▸ **Study text**

━━━━━━━━━━━━━━━━━━━━

Brooklyn Eagle (August 20, 1942)
Second front chiefs study raid results
Allied conclave held on applying tactics used by Commandos
London, England (UP) –
A conclave of high leaders of the British, American and Canadian fighting forces was summoned less than 24 hours after the successful Dieppe attack, it was learned today, to study application of the Commando tactics to the eventual invasion of Europe.
Putting all emphasis upon speed, it was learned that the chiefs of the British Army, Navy and Royal Air Force have already received preliminary reports on methods employed in the hard-hitting assault.
The reports, it was said, are being examined with care in collaboration with American and Canadian officers.
Gaps in available information will be filled in later, it was understood, including whatever data can be obtained from German prisoners, including some wounded, who have arrived at a south coast port.
The German radio, quoting a High Command communiqué, reported Nazi casualties in the Dieppe engagement were 400 killed and wounded.
Many officers among captives
The German prisoners taken included a considerable number of officers, who, one Canadian officer said, “came along quietly.”
He said:
We were surprised since we thought they would fight to the last.
The prisoners were blindfolded before being brought ashore.
Contrary to the reports of the German radio, it was understood that Nazi troop losses were severe.
Throughout the night, United States Rangers, Canadian shock troops, British Commandos and Fighting French Volunteers streamed back across the English Channel and on through cheering English country towns and villages to their bases.
The last of the Allied troops, most of them seriously wounded, arrived in mid-morning under an umbrella of Spitfire and Hurricane planes which streaked a broad path across the 60-mile stretch of the Channel to Dieppe above warships and transports.
Long hospital trains wait
Long hospital trains waited at casualty clearing stations along the south coast to take the last of the seriously wounded to base hospitals.
It may be assumed that as a result of this dress rehearsal for a full-scale invasion the entire formidable German Army in Western Europe will be forced on a 24-hour-a-day alert from now on, from the Brest Peninsula to Narvik on the Norwegian Arctic coast 1,800 miles to the north.
Yesterday’s raid cost the Germans up to one-third of their fighter plane strength in Western Europe: 91 planes certainly destroyed and another and another 100 damaged, many so severely that they undoubtedly crashed, against 98 Allied planes of whose pilots 30 were saved.
The Allied casualties in dead and wounded were high but there was no indication that they had been higher, if as high, as the Allied command had reckoned in an operation of this ferocious sort.

━━━━━━━━━━━━━━━━━━━━

▸ **Stored data**
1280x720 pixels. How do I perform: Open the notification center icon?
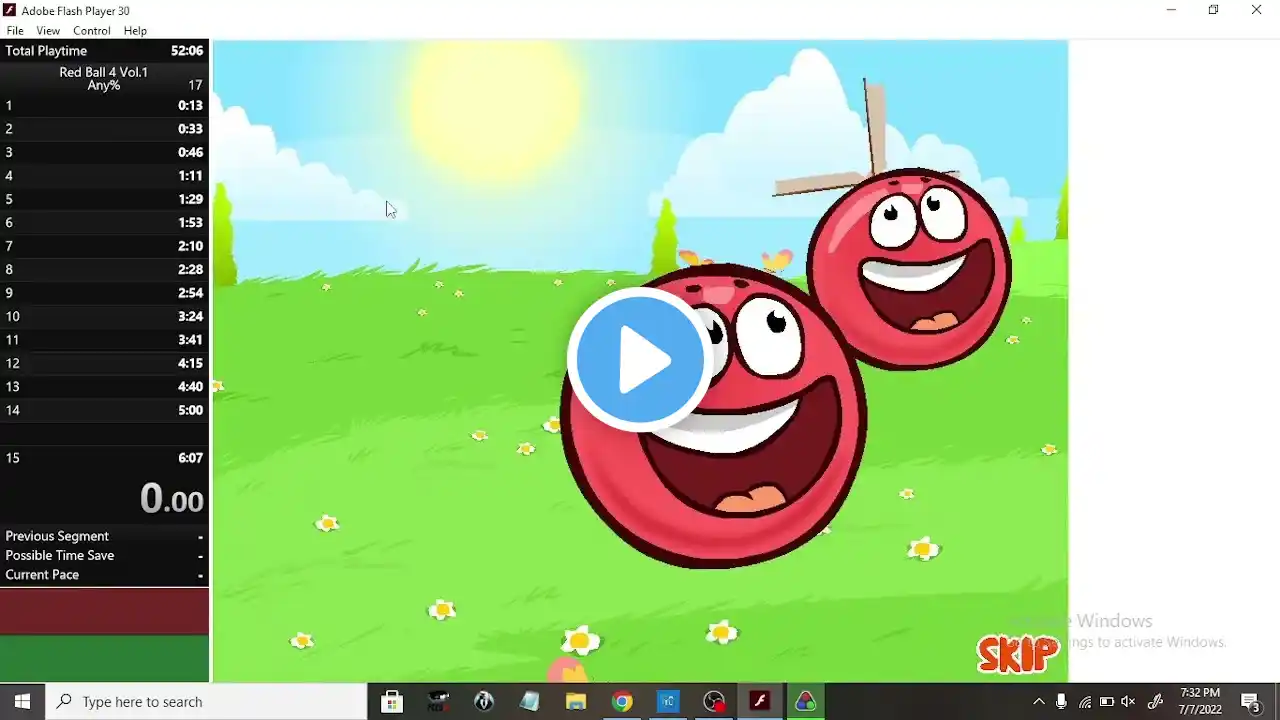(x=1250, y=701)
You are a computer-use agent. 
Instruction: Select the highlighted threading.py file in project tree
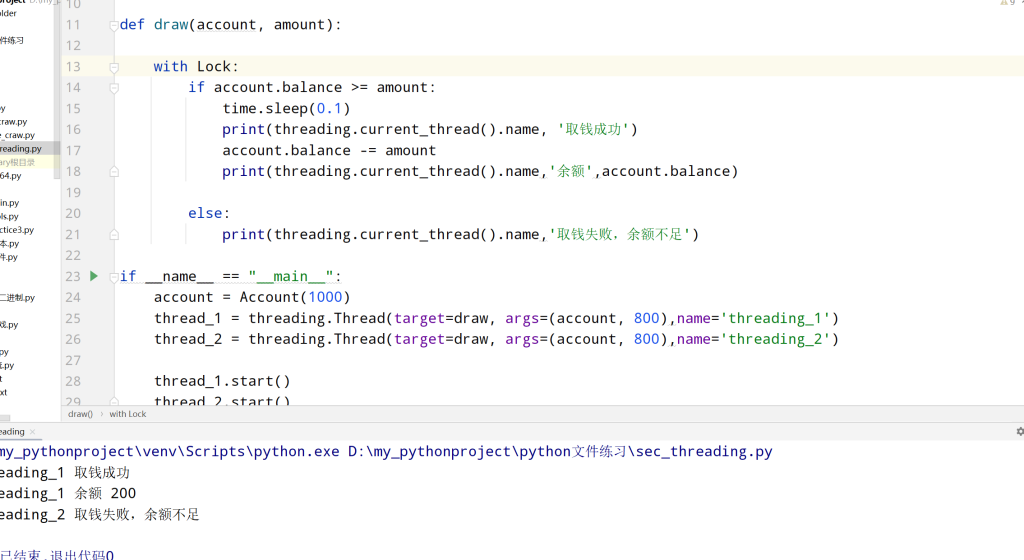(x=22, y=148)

━━━━━━━━━━━━━━━━━━━━

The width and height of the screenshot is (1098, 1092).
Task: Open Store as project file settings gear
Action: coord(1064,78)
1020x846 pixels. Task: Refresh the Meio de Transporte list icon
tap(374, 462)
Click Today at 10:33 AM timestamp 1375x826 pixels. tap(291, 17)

━━━━━━━━━━━━━━━━━━━━

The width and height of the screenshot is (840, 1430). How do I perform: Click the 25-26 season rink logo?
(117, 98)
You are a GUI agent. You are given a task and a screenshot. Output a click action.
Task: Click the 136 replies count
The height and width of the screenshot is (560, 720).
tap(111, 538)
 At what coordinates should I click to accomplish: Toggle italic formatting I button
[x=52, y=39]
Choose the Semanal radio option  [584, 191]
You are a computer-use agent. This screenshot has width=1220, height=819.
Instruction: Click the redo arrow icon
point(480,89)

━━━━━━━━━━━━━━━━━━━━

▸ **What to work on**
#1 In the Dieppe raid article, why was the Canadian officer surprised that the captured German officers "came along quietly"? Answer in one to three sentences.
#2 Answer these questions from the Dieppe raid article:
(a) What casualty figure for the Nazis did the German radio report?
(b) Which two types of planes formed the umbrella over the last returning Allied troops?
(c) How many Allied planes were lost in the raid, and how many of their pilots were saved?
#3 List every Allied force that the Dieppe raid article says streamed back across the English Channel throughout the night.

▸ **Expected outputs**
#1 The Canadian officer was surprised because he and his comrades had expected the Germans to fight to the last.

#2
(a) 400 killed and wounded.
(b) Spitfire and Hurricane planes.
(c) 98 Allied planes were lost, and 30 of their pilots were saved.

#3
- United States Rangers
- Canadian shock troops
- British Commandos
- Fighting French Volunteers